"Sure, I'll do that Tuesday." Delete!
How many emails are in your inbox right now? 10? 30? Do I need to add a zero, or even a couple of them, to get in the ballpark?
My inbox is absolutely empty as I write this, and I love it. The best part is that I haven't lost any of the information I had floating around. Quite the contrary, I've stored, sorted, and crystallized it into actionable tasks and projects. I got rid of the clutter, and much to my shock and amazement (and that of several teammates), things are starting to get done!
This is a new phenomenon for me. Back at the beginning of January (that's three years ago on Internet time), I was still a confirmed email storage junkie. I do a lot of my work remotely, and email is a powerful collaboration tool for us. Digital missives fly around this team like peas in a grade school food fight. The end result, for me, was an inbox full of potential projects and erstwhile commitments. It was the electronic equivalent of Fibber McGee's closet, falling on my head every time I opened it.
For whatever reason, I finally reached my breaking point and decided I'd had enough. Since I'm a bit of a pack rat when it comes to information, I was surprised to discover that my best tool for turning that teetering digital pile of projects and deadlines into actual commitments is my Delete key.
Now, before I start sounding like yet another internet David Allen/Getting Things Done groupie, allow me to confess that I haven't even read the book. I've skimmed a few white papers and read a few forums and blog posts, but never felt motivated to dive all the way in. But he has some good ideas, and makes some valid points. I've taken the pieces that make sense to me—I created a chron file along his lines (love it), revamped my filing and my computer directories, changed my physical inbox around, and retrained my family. But that awful email inbox just kept piling up to the point that it was strangling my ability to even think, let alone get anything done.
So a few weeks ago, I took to heart one of the GTD tenets of faith: Email is not actionable; tasks are. You can't do anything with email other than read it, or perhaps reply to it. But email spawns actionable tasks. It seems like a small distinction, but for me it's proving to be a crucial one—stuff on my task list gets done. Email gets read. And neglected. Occasionally filed or replied to or even saved. But mostly it gets read. A lot. (And then neglected a lot.) I was reading those emails over and over and over without actually acting on them, so they just kept piling up; and the more they piled up, the more I felt weighed down and paralyzed by it all.
So I sat down, opened the Tasks portion of Outlook (which I'd never even looked at since installing), and organized it in a way that made sense to me. I already use categories and flags pretty extensively to sort (and re-sort and re-read and re-neglect) most of my email, so I re-jiggered those categories to match the task list I keep on my (don't laugh) PDA, and then put the Tasks button back in my regular display.

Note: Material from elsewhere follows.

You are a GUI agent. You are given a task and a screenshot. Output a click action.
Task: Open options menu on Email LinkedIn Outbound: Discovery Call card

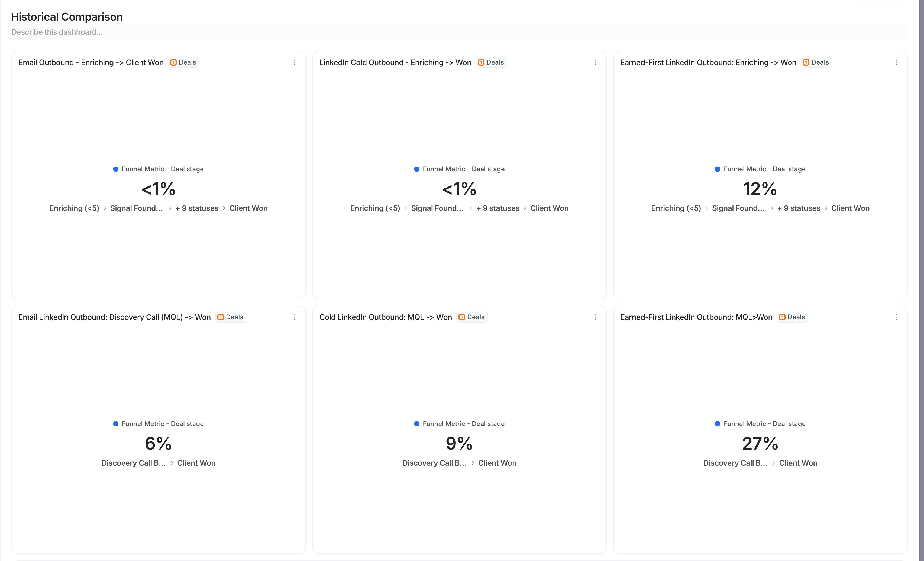coord(295,317)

Then I went back to my inbox and looked at the very first email I saw. I sort from most recent to oldest, so it was one that had just come in that I had to "do something with." I'd said that about a dozen times now, and that mysterious something had never happened. What, I asked myself, do I have to do about this? I decided, created an Outlook task by dragging that email to the tasks button, and categorized it. It popped up in my task panel just the way I expected it to. I had something to do now! And then I highlighted that email, held my breath, and hit the Delete key.
Nothing happened.
There were no explosions, no crashes, nothing momentous. But the email count in my inbox dropped by one, and I suddenly felt one email lighter. It felt pretty good—just by getting that number to change in the right direction, I'd gotten something done. So I did it again. And again. Three tasks. The next one wasn't actionable, but I'd be foolish to throw it away, so I filed it in a subfolder. The next several were no longer useful to anyone (Do I really need to hold on to that reply email that says nothing more than "Thanks"? Really?), so I simply deleted them outright. It felt so rewarding that I spent over six hours organizing my email that weekend—filing, tasking, categorizing, and deleting with absolute ruthlessness. Then I went through my personal inbox and did the same thing. When I came up for air, both were pristine and white, and I was a little abashed to see how many tasks and projects had languished there, withering away into near irrelevance. So I picked a task off of the list, and I did it.
Man, did that feel good!
My inboxes have stayed empty for three weeks now. My task list is definitely not. But when emails come in, I'm processing them immediately—act, save, defer, or delete. (That delete feels good, and I find that the more I trust my task list for actual tasks, the less I feel I have to save.) And instead of endlessly combing through that pile of emails, reading and re-reading, trying to decide what's next, I pick up my action item lists, and I pick an action, and I do it. Plus, emails aren't getting lost in the shuffle anymore—there's nowhere for them to get lost in the vast white emptiness they land in. Since tasks are easier to tally and estimate than emails, I have fewer and fewer hidden projects pulling down my workload. And perhaps best of all, I'm in a better mood! Opening email is no longer an occasion for sighing and fretting and stress. I have 10-20 emails to process in the morning, not 300 or more, and I handle the rest in manageable windows during the day, a few at a time as they come in, by sorting out the true action items from the stuff I just need to read, or reply to, or save for reference … and then I do.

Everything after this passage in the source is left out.